*Activity*
Pictures in the data should be dropped; transcribe exactly the lines from the one that has "Task: Uncheck 設定・定義を参照する permission" through the one that has "Given: Focus the".
>>>>>
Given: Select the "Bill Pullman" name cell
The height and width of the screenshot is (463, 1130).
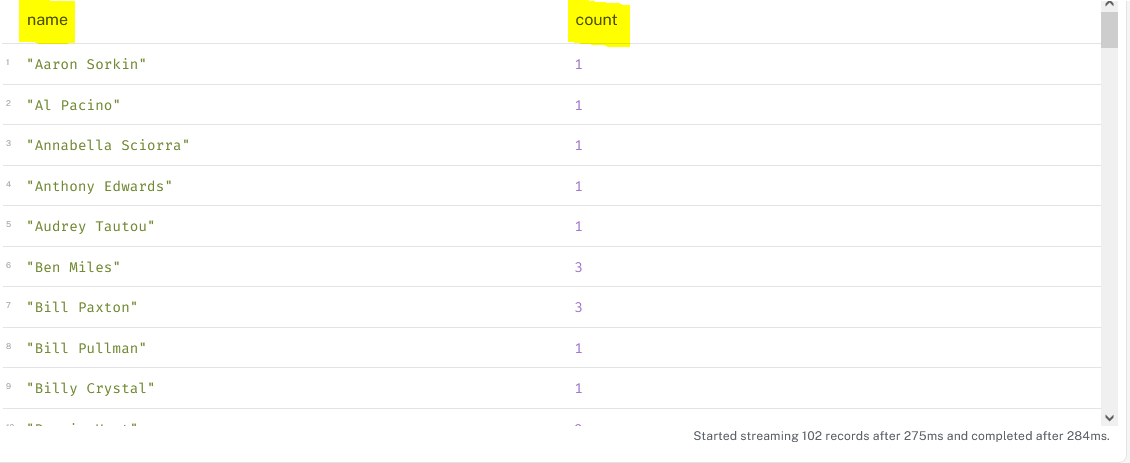Looking at the screenshot, I should pos(87,348).

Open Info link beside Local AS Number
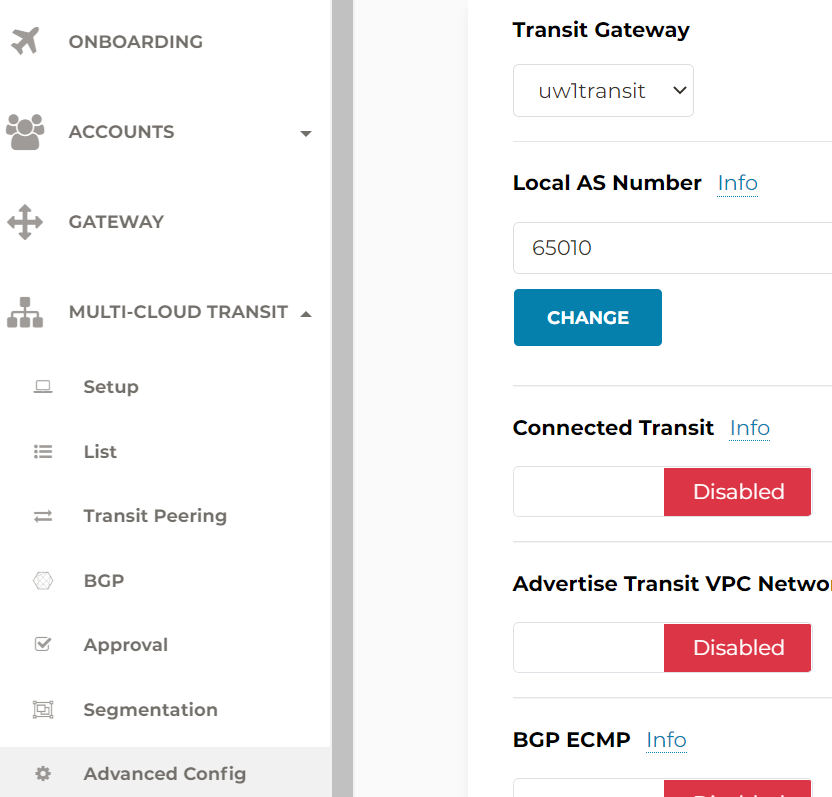coord(738,183)

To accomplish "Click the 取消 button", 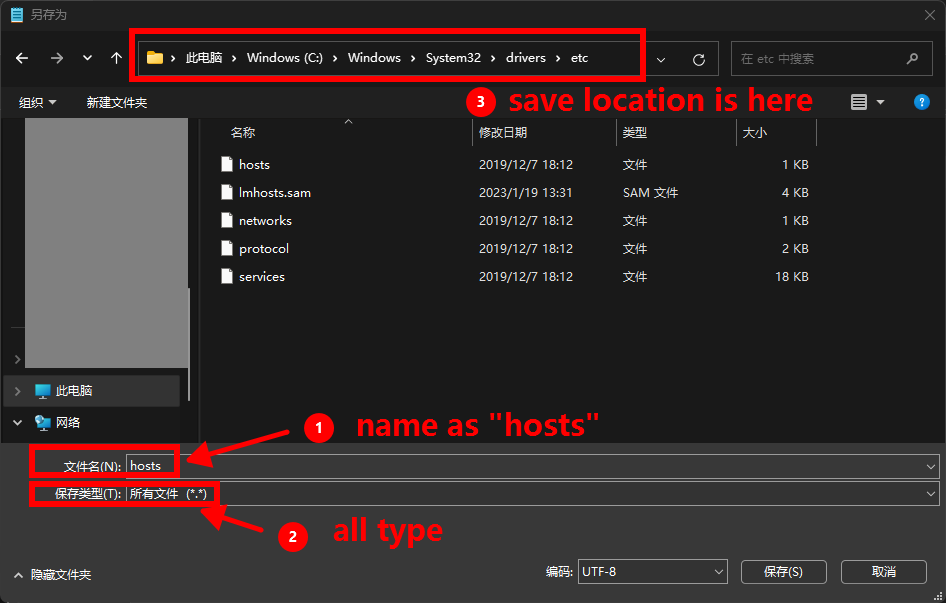I will [883, 571].
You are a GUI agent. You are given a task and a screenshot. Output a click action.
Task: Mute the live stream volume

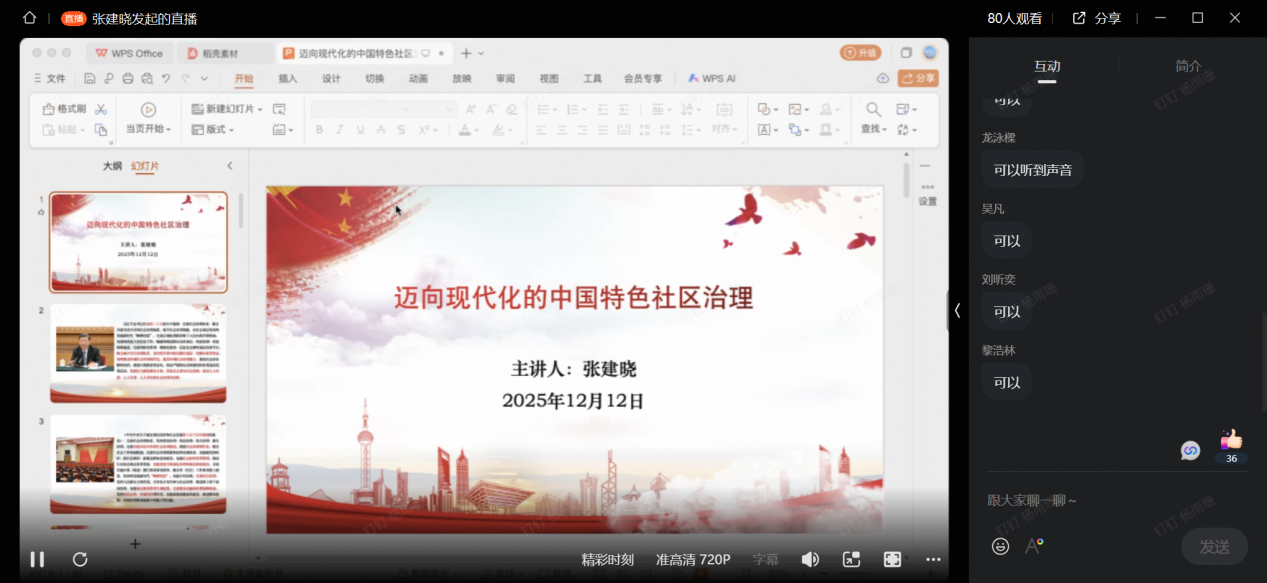point(810,559)
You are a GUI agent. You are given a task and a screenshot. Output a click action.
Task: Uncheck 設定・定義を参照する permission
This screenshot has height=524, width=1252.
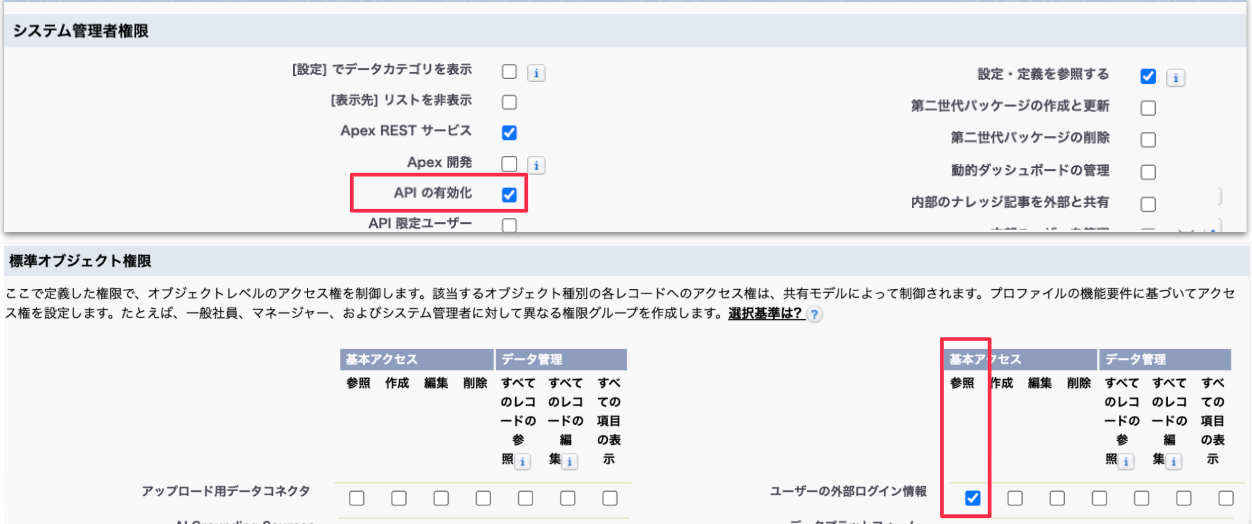click(1148, 76)
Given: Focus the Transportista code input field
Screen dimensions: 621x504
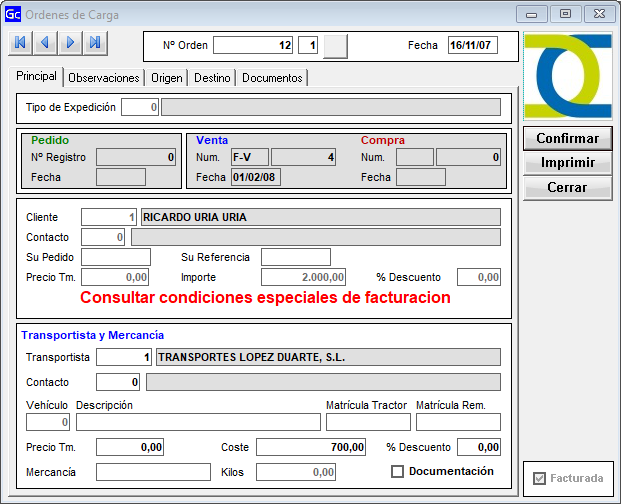Looking at the screenshot, I should (x=124, y=357).
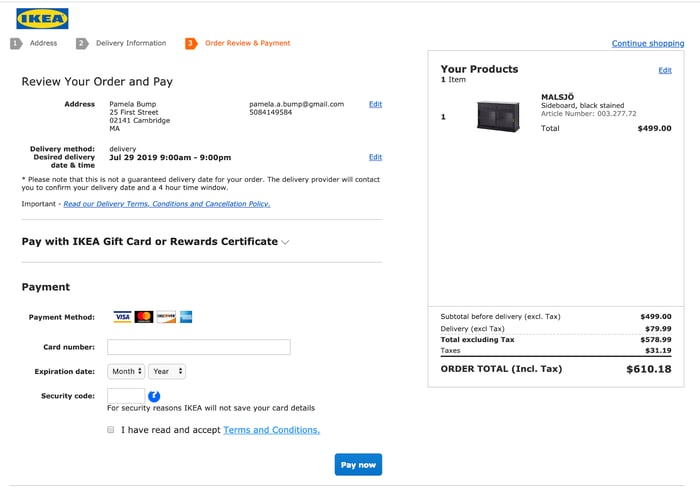
Task: Go to the Delivery Information step
Action: coord(130,44)
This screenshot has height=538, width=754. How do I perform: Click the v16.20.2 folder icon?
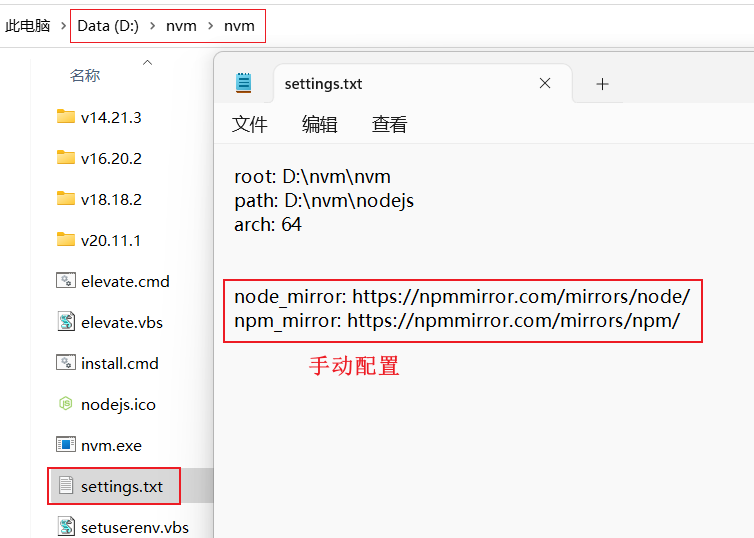[66, 158]
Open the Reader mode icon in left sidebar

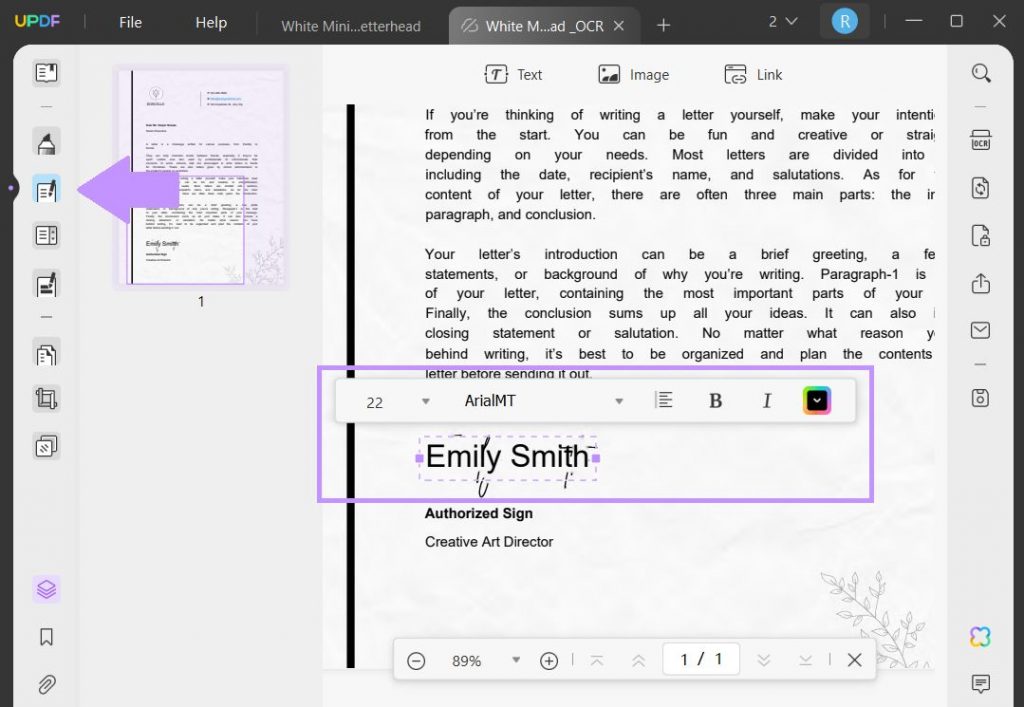[x=45, y=72]
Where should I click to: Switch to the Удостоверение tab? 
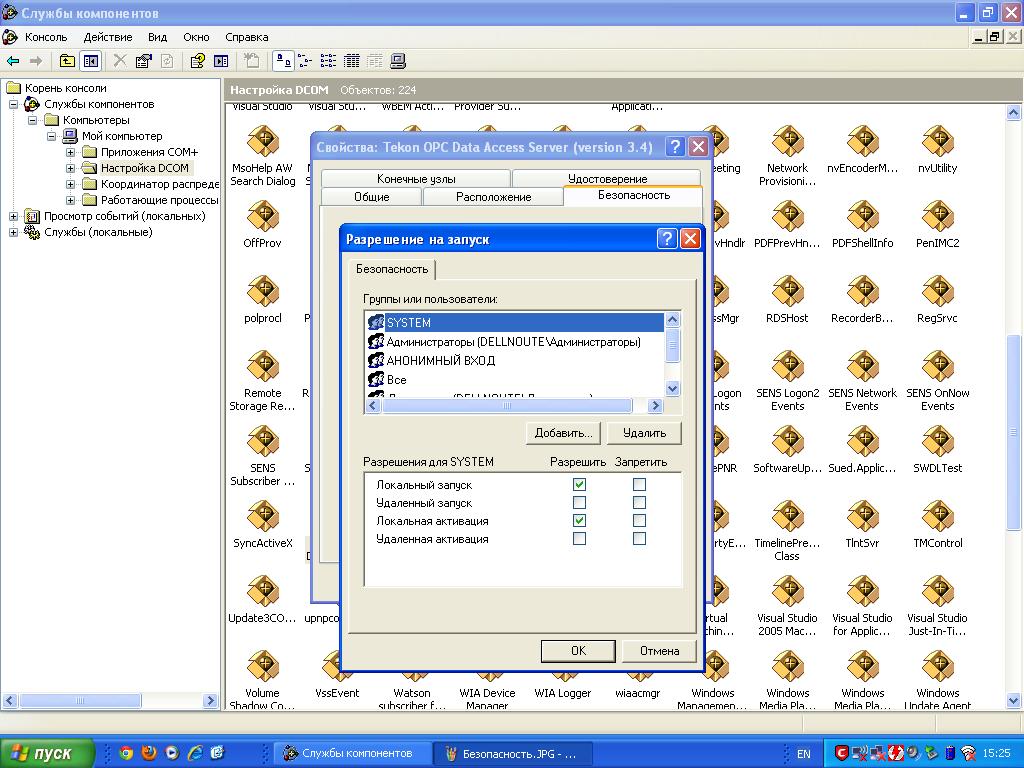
<<<<<
*Answer space*
Task: Uncheck 設定・定義を参照する permission
This screenshot has height=524, width=1252.
click(1148, 76)
Given: Focus the Transportista code input field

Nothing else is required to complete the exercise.